§ **PAGE EXCERPT**:

Whales don't normally change from one pod to another more than once or twice.
The behaviour appears to be unique.
There is no obvious, tangible benefit for the other whales of keeping Stumpy alive. In every other species (that I have ever heard of) Stumpy would have just been allowed to die by his family.
As Stumpy changes often from one pod to another we know there can't be a familial link for all of them.

Question - basic morality? Altruism?

If this is proto-morality of some form doesn't that mean definitively that morality is a geneticaly triggered behaviour that we have merely expanded upon through ever more complex social structures?
Doesn't it rule out any idea of an absolute moral law giver?

§ **YOUR OBJECTIVE**: Transcribe the entire post about Stumpy the whale, reproducing every line verbatim. The items have no connection to the post about Stumpy the whale.

§ **Data excerpts**:
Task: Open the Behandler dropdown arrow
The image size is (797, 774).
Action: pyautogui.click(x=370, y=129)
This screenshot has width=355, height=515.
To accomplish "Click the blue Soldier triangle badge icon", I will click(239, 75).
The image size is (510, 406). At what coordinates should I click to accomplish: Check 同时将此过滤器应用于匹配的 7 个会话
* * *
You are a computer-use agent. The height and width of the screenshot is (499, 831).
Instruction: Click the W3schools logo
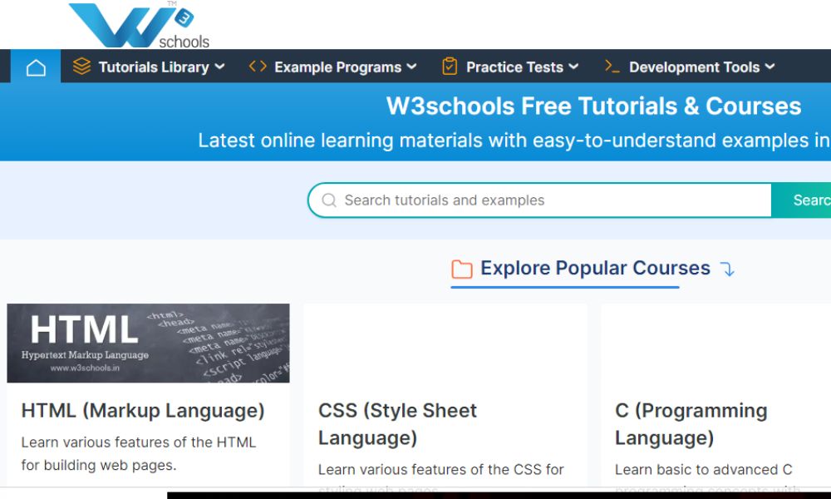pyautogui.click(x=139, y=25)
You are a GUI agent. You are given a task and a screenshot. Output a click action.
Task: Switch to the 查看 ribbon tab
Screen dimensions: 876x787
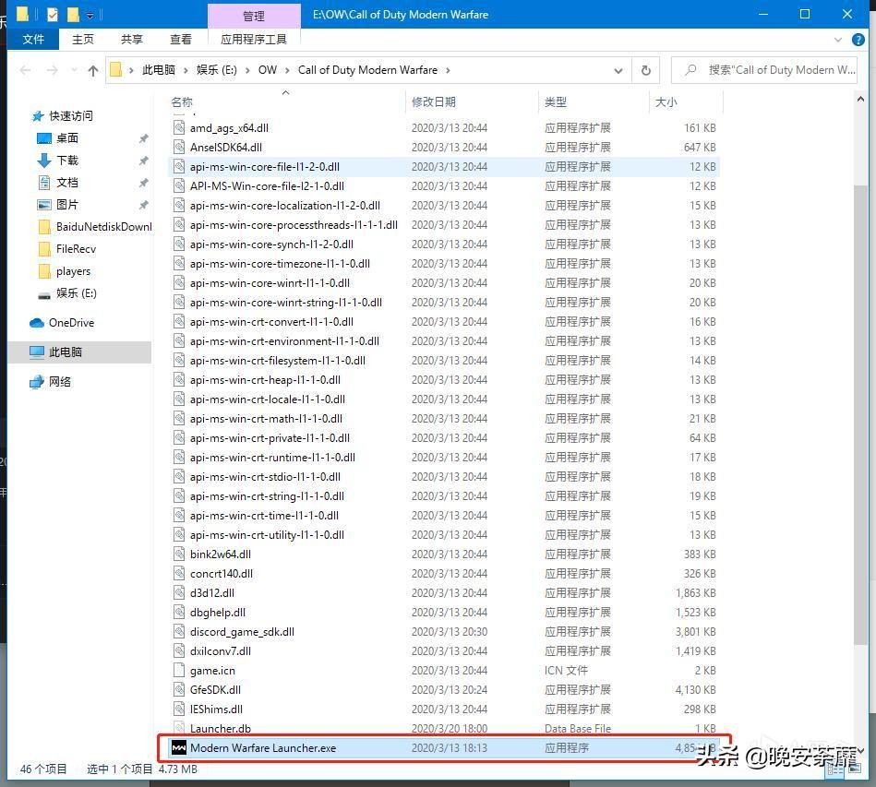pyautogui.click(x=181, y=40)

§ **SOLUTION TO THE PROBLEM**:
Whales don't normally change from one pod to another more than once or twice.
The behaviour appears to be unique.
There is no obvious, tangible benefit for the other whales of keeping Stumpy alive. In every other species (that I have ever heard of) Stumpy would have just been allowed to die by his family.
As Stumpy changes often from one pod to another we know there can't be a familial link for all of them.

Question - basic morality? Altruism?

If this is proto-morality of some form doesn't that mean definitively that morality is a geneticaly triggered behaviour that we have merely expanded upon through ever more complex social structures?
Doesn't it rule out any idea of an absolute moral law giver?